Thursday, April 30, 2009

Ice shelf - bigger than Singapore, almost the size of New York City has broken

Antarctic ice shelf 'the size of New York' breaks up as global temperatures continue to rise
By Daily Mail Reporter

An area of the Antarctic ice shelf the size of New York City has broken into icebergs after the collapse of an ice bridge blamed on global warming, scientists said.

'The northern ice front of the Wilkins Ice Shelf has become unstable and the first icebergs have been released,' Angelika Humbert, glaciologist at the University of Muenster in Germany said.

The Wilkins Ice Shelf

The Wilkins Ice Shelf in Antarctica pictured on the 27th April, 2009. Icebergs covering 270 sq miles have broken off this month

European Space Agency satellite images of the shelf show 270.3 sq miles of ice have cracked up in recent days.

Nine other shelves - ice floating on the sea and linked to the coast - have receded or collapsed around the Antarctic peninsula in the past 50 years.

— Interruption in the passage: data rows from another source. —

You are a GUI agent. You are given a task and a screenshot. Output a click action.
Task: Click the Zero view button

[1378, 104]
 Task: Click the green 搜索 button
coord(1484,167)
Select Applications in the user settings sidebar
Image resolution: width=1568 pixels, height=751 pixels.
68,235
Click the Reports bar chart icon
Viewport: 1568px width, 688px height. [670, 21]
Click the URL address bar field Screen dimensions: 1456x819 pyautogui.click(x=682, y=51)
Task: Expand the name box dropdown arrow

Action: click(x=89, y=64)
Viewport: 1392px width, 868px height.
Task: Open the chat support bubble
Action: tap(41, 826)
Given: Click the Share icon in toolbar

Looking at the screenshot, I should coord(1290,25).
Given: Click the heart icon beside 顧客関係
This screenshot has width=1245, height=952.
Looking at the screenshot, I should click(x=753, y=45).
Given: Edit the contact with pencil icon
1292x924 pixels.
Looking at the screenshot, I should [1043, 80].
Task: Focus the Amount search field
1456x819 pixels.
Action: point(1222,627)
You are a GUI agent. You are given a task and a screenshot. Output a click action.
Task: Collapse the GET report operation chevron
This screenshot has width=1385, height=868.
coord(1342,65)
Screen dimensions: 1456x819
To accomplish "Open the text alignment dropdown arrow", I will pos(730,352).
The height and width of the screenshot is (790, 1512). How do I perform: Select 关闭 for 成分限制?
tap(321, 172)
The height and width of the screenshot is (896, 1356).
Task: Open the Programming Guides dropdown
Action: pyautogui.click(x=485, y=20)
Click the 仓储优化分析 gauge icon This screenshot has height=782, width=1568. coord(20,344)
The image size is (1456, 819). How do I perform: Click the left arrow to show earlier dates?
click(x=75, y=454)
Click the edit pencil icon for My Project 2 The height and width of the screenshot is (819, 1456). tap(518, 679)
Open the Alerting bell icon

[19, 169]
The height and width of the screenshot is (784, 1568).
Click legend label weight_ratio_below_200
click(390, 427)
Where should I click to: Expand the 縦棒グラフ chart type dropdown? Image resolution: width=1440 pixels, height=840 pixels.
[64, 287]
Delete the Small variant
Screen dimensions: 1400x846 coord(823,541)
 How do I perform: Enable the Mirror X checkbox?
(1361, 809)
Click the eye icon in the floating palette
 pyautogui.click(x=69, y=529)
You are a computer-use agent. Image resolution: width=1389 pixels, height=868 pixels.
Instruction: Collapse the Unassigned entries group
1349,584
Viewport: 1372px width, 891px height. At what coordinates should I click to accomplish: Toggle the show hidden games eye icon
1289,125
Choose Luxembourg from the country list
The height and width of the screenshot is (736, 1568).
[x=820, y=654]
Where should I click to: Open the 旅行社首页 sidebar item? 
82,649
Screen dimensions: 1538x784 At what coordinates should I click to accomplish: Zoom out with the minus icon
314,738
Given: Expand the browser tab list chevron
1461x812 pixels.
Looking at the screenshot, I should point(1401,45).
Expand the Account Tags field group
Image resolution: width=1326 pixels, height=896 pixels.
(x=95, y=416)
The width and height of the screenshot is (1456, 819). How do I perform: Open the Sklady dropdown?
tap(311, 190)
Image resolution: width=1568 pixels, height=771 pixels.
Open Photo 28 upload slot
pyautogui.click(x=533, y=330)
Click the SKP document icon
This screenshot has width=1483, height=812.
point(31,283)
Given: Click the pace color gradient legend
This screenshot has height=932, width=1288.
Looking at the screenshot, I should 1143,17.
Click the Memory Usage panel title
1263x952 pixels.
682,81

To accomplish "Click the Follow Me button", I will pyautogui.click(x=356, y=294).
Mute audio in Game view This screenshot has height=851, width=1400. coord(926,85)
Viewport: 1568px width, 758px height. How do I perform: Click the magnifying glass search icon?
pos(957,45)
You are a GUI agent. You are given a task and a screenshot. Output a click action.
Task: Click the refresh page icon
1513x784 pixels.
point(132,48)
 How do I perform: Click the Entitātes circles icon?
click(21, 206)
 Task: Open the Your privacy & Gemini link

The trend is widely blamed on climate change caused by heat-trapping gases from burning fossil fuels, according to David Vaughan, a British Antarctic Survey scientist .

Wilkins Ice Shelf

The Wilkins Ice Shelf pictured two days later by the European Space Agency

The Wilkins shelf has already shrunk by about a third from its original 16,000 sq kms when first spotted decades ago, such thick ice would take at least hundreds of years to form.

Temperatures on the Antarctic Peninsula have warmed by up to 3C this century.

Shelf

Broken: The former ice bridge is outlined in white

The loss of ice shelves does not raise sea levels significantly because the ice is floating and already mostly submerged by the ocean.

But the big worry is that their loss will allow ice sheets on land to move faster, adding extra water to the seas.

iceberg

A grounded iceberg on Antarctica. Hundreds of icebergs are breaking away from ice shelves on the continent

Wilkins has almost no pent-up glaciers behind it, but ice shelves further south hold back vast volumes of ice.

The Arctic Council, grouping nations with territory in the Arctic, is due to meet in Tromsoe, north Norway, to debate the impact of melting ice in the north.